Manulife provides life insurance and wealth management products and services to individuals and group customers in Canada, the United States, and Asia. Its web site is here Manulife Financial Corp.

The last stock I wrote about was about was Intact Financial Corp (TSX-IFC, OTC-IFCZF) ... learn more. The next stock I will write about will be Choice Properties REIT (TSX-CHP.UN, OTC-PPRQF) ... learn more on Monday, February 22, 2021 around 5 pm.

This blog is meant for educational purposes only and is not to provide investment advice. Before making any investment decision, you should always do your own research or consult an investment professional. I do research for my own edification and I am willing to share. I write what I think and I may or may not be correct.

See my website for stocks followed and investment notes. I have three blogs. The first talks only about specific stocks and is called Investment Talk. The second one contains information on mostly investing and is called Investing Economics Mostly. My last blog is for my book reviews and it is called Non-Fiction Mostly. Follow me on Twitter or StockTwits. I am on Instagram. Or you can just Google #walktoronto spbrunner8166 to see my pictures.

Wednesday, February 17, 2021

Intact Financial Corp

Sound bite for Twitter and StockTwits is: Dividend Growth Insurance. The stock price might be reasonable. The company has done well for shareholders over time. It has good Dividend Payout Ratios. See my spreadsheet on Intact Financial Corp.

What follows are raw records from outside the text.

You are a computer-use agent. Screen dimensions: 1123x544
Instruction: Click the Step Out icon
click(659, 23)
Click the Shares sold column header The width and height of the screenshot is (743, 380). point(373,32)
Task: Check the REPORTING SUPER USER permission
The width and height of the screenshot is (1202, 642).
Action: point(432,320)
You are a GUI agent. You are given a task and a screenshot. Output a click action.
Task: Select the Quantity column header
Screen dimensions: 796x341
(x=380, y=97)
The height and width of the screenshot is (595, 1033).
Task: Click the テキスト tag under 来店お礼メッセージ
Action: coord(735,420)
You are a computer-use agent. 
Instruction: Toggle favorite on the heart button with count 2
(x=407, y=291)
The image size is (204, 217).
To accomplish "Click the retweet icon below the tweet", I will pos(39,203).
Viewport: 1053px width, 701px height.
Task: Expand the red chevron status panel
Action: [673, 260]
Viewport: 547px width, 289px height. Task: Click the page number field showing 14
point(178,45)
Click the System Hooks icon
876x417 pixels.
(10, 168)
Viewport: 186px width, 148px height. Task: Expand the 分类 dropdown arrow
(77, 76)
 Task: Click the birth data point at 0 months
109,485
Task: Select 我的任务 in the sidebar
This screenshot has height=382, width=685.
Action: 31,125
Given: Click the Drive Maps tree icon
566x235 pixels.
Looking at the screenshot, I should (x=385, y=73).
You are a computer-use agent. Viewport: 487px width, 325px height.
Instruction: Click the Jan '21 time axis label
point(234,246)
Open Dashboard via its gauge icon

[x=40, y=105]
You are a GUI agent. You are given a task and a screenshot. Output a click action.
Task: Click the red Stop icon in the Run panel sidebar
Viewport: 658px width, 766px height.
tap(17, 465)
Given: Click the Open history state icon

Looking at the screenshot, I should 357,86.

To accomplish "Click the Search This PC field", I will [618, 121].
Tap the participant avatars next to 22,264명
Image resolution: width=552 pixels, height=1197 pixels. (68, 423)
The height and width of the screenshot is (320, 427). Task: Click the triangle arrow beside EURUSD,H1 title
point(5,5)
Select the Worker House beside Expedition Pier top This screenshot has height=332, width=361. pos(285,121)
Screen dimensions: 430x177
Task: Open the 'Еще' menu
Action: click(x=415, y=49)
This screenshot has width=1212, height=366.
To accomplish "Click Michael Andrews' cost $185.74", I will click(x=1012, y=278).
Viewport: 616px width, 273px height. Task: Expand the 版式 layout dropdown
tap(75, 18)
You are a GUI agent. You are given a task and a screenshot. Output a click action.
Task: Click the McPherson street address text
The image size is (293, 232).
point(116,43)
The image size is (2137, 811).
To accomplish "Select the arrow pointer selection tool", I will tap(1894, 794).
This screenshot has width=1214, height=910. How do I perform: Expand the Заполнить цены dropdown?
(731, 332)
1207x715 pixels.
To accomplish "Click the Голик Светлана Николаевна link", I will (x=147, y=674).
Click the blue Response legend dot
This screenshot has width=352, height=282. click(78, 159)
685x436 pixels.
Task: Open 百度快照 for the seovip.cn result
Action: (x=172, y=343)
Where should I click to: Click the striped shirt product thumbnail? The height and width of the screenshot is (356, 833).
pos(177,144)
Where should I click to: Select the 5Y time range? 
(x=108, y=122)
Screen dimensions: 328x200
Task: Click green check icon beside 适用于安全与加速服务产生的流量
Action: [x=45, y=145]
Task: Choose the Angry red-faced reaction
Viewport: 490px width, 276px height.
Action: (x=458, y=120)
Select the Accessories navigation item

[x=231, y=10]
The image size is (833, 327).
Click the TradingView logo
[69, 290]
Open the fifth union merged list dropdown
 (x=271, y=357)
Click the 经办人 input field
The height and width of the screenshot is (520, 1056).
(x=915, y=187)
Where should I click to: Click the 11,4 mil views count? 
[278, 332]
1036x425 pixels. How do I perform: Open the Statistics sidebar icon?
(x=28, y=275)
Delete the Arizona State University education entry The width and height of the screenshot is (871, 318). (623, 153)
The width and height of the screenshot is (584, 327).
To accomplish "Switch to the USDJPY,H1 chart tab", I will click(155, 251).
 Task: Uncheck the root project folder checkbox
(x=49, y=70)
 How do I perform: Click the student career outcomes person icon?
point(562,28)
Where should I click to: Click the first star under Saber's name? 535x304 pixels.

I do not own this stock of Intact Financial Corp (TSX-IFC, OTC-IFCZF). I am following this stock because in November 2011, the TD Bank put out a special report on the merits of dividend investing. At the end of the report, they listed a number of Canadian stocks as Equity Yield ideas. This was one stock listed that I did not follow. This and Wajax are from TD Report on dividend investing.

When I was updating my spreadsheet, I noticed although this is a general insurance company, they have produced solid returns for its shareholders. General insurance company’s earnings tend to be more volatile than other insurance companies, like life insurance companies.

The dividend yields are moderate with dividend growth moderate. The current dividend yield is moderate (2% to 4% ranges) at 2.31%. The 5, 10 and historical dividend yields are also moderate at 2.55%, 2.59% and 2.64%. The current dividend growth is moderate (8% to 14% ranges) at 9.4% per year over the past 5 years. The last dividend increase was for 9.2% and it was done in 2020.

The Dividend Payout Ratios (DPR) are fine. The DPR for EPS for 2020 is 46% with 5 year coverage at 52%. The DPR for CFPS for 2020 is 27% with 5 year coverage at 33%. The DPR for Free Cash Flow is 22% with 5 year coverage at 35%.

Debt Ratios are fine. The Long Term Debt/Market Cap Ratio for 2020 is 0.62. The Liquidity Ratio is 1.46. If you add in Cash Flow after dividends it is 2.02. The Debt Ratio is a little low at 1.38 and I prefer this to be at 1.50 or higher. The Leverage and Debt/Equity Ratios are a little high at 3.66 and 2.66. However, the Debt Ratio, Leverage Ratio and Debt/Equity Ratio have been consistent over time.

The Total Return per year is shown below for years of 5 to 16 to the end of 2020. Under the Capital Gain column is the portion of the Total Return attributable to capital gains. Under the Dividend column is the portion of the Total Return attributable to dividends. See chart below.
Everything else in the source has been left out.